I can't believe this has been allowed to happen  . How on earth can any of the professionals think this is in yours or little one's best interests? I would have thought prolonging intros is the answer not stopping them as it is a very steep hurdle BM will have to scale at this stage and then get over before there will be the slightest chance of her being successful. I know it's easy for us to offer suggestions when we aren't the ones going through the nightmare, but if it was me, I think I'd go down to placing la for when they open on Monday morning and insist that i speak to someone who can explain why this was allowed to happen and what the timescales are. I would have thought the court will expedite any hearing because of the fact you were at the end of intros. As has been said, adoption uk and or adoption link are also good places for advice or try ringing a solicitor on Monday who is on the children's panel as they will have the expertise to know the procedure and timescales - it might be worth having a look whether any in your area work out of hours and weekends.
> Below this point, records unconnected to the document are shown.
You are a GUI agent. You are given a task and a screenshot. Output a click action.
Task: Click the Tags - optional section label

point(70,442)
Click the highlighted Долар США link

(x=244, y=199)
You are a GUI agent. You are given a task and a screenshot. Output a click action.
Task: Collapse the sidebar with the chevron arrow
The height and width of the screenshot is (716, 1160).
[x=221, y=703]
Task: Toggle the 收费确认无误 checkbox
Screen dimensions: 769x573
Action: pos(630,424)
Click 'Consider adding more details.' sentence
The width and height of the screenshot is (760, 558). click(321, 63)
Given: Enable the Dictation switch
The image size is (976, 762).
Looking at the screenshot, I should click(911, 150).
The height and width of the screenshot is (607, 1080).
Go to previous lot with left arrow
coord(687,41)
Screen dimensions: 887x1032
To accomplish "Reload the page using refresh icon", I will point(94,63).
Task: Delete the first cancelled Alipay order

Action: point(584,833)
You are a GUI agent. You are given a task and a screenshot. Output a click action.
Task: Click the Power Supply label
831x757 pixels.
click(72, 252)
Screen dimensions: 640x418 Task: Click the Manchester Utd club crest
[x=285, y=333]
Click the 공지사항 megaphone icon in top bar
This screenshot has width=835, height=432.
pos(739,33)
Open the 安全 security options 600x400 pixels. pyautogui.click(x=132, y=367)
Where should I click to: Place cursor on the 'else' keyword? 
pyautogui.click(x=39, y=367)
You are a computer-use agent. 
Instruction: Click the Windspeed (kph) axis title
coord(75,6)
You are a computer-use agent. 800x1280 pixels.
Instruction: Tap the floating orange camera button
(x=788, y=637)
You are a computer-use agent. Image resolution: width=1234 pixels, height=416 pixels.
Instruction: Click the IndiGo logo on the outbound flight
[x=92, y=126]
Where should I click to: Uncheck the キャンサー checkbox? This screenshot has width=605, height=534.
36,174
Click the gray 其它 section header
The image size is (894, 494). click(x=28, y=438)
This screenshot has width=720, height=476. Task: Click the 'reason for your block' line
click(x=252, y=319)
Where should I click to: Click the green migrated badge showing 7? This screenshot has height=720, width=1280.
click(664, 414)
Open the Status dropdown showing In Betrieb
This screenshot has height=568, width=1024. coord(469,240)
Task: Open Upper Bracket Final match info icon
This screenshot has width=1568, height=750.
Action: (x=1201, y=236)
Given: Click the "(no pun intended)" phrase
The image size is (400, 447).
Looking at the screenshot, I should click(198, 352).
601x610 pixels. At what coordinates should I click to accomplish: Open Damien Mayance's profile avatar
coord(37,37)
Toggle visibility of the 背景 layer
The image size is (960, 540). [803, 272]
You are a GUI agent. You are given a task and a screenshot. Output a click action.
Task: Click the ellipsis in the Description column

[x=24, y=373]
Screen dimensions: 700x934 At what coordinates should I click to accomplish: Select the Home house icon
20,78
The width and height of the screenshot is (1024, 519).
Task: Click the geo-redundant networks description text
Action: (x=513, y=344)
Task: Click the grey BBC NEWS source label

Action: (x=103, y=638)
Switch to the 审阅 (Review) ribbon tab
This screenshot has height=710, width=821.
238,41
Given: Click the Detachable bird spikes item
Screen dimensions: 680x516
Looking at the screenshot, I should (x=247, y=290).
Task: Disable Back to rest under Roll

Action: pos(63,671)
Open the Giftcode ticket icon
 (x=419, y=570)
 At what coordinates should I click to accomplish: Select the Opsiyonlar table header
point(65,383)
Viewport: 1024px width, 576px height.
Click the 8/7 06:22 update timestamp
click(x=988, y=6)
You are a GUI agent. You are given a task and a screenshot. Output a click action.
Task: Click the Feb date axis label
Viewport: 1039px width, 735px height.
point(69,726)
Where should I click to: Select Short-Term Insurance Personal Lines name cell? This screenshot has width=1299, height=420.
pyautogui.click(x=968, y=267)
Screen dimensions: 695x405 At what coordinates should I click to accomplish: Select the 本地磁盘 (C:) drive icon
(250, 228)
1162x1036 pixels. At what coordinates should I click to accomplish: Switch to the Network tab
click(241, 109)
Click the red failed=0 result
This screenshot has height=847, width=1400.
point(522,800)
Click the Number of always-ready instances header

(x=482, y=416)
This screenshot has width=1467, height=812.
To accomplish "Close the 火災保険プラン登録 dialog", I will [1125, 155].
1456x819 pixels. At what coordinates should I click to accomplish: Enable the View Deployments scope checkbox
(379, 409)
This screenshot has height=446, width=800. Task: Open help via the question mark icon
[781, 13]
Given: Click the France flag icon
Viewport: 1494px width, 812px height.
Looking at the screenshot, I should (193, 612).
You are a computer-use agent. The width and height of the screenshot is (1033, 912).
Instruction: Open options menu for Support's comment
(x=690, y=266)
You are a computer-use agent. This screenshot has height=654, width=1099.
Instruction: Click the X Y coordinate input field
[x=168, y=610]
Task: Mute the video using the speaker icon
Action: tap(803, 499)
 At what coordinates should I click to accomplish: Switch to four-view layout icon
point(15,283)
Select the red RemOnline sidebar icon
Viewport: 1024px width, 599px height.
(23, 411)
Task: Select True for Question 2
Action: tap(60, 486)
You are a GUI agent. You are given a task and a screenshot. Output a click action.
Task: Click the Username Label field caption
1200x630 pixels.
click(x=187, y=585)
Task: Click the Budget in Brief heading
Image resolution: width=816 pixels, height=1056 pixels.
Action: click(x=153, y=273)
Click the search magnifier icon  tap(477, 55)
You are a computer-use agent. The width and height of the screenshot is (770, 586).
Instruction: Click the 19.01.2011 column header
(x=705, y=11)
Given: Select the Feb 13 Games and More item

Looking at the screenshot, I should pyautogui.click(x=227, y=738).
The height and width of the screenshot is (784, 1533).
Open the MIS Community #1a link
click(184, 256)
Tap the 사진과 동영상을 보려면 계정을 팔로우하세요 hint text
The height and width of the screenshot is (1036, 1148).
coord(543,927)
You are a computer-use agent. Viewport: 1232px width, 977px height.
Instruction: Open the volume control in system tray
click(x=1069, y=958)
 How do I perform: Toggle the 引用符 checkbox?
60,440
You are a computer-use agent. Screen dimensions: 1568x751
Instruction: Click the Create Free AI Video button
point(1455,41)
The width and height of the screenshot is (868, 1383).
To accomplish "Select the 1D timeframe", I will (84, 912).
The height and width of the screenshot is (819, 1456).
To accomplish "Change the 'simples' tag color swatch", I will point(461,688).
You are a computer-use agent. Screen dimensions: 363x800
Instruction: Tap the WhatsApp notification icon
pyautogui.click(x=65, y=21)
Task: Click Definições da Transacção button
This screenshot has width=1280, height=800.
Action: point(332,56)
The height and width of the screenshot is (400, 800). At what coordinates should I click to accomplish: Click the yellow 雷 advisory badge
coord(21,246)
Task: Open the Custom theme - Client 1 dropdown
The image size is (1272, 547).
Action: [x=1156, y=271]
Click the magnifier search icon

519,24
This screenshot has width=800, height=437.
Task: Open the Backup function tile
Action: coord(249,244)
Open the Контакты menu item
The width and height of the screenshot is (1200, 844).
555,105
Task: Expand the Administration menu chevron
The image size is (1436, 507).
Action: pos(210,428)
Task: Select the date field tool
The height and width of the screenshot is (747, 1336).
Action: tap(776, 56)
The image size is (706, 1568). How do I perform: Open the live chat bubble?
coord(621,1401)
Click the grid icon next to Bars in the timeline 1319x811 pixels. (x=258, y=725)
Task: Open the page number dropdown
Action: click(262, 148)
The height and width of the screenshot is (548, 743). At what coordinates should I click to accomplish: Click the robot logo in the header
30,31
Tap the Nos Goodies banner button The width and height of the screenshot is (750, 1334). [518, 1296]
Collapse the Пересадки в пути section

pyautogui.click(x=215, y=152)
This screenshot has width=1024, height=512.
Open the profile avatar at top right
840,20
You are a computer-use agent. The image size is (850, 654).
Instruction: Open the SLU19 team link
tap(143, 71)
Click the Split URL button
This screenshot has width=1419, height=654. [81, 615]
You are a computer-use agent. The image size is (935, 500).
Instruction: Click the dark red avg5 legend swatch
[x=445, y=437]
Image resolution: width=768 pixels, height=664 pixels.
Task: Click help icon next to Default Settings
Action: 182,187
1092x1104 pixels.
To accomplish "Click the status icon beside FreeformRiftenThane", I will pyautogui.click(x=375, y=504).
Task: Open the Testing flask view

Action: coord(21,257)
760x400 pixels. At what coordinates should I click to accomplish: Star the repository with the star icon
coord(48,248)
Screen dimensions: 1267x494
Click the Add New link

I can't imagine how you must be feeling - I'm so, so sorry this is happening to you all and really hope things are resolved very quickly and you can bring lo home xxx


----------



## AoC (Oct 28, 2008)

This is awful.  

I personally would not be taking anything they said about what they legally can and can't do at face value - so much is interpretation.  Could you perhaps phone Adoption UK or CoramBAAF and get some advice about what is and isn't allowable pending the court decision?  I would be fighting for ongoing daily contact with LO - just because they say it's illegal doesn't mean it is definitely is in 100% of cases, it could be that they've just been given poor advice.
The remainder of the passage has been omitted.